It was warm and the sun was still shining so they sat outside. An early dinner. They lounged at a table hugging the exterior wall of Fig & Olive Downtown, enjoying slow sips and silent laughter. The pair indulged in time while perusing the Restaurant Week menu. But, in reality, they were hungry.
Being simultaneously presented with amuse-bouche focaccia paired with three varieties of olive oil (light-, medium- bodied and peppery) and two colorful plates, left them flustered and hungrier than ever. Both appetizers were gorgeous, vibrant with colors aching to be devoured.

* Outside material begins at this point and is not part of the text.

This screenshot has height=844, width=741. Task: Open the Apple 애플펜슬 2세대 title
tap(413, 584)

The seductive burrata arrived on top of orange rings of cantaloupe, bruised red wedges of heirloom tomatoes and a bright green basil oil. Its creamy center oozed, merging with the sweet fragrant cantaloupe. The tangy tomato brought its own sweetness and mimicked the texture of the other fruit, mildly more firm. The herbaceous emulsion added a savory feeling forging a rounder dish— fresh, light and luxurious.
He handed her his spoon, an invitation to try his blisteringly bright lobster bisque. The bold red broth was briny and smooth, saltwater and sunshine. Dense pimenton chive mascarpone floated in the shallow pool, accompanied by partially submerged lobster pieces and a pretty crouton. Layers of lobster were highlighted by taste, texture and easy comfort.

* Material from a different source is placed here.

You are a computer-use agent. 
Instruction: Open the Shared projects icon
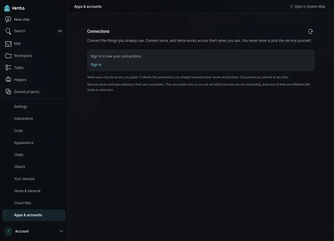8,92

Before she could even soak up the lingering delicate wet strands of burrata from her plate, darker hued entrees arrived, a striking contrast.
He eyed the pretty set up of steeped oils and almond slivers, a pathway to a small bowl of her spiced couscous, perfect to soak up the deep juices of the chicken tajine entrée. Chicken pieces, dark with spices and buttery with time and seasoning, were placed on top of stewed carrots, zucchini and cippolini onions, plump figs and briny green olives. An aromatic dish, which tempted the senses.
Even after eating their fill, they still craved something sweet, something to complete the circle. Desserts, however, were less layered but the minimalist aesthetic resembled still life.
A chocolat pot de crème was lined with a lose blanket of white cream hiding a thick chocolate pudding. Its sensuous bitter acquired taste diminished with every bite, blooming to smooth memories. While the dessert crostini were gorgeous—ripe red strawberries resting on a crunchy shortbread rimmed with sugar, smeared with sweet lusty mascarpone, and drizzled with dark balsamic. Both desserts featured expected connections and contrasting textures.
With that, their early dinner was over and the sun was still out. Holding hands, they left, musing about the pretty eats, full flavors, and delectable bites.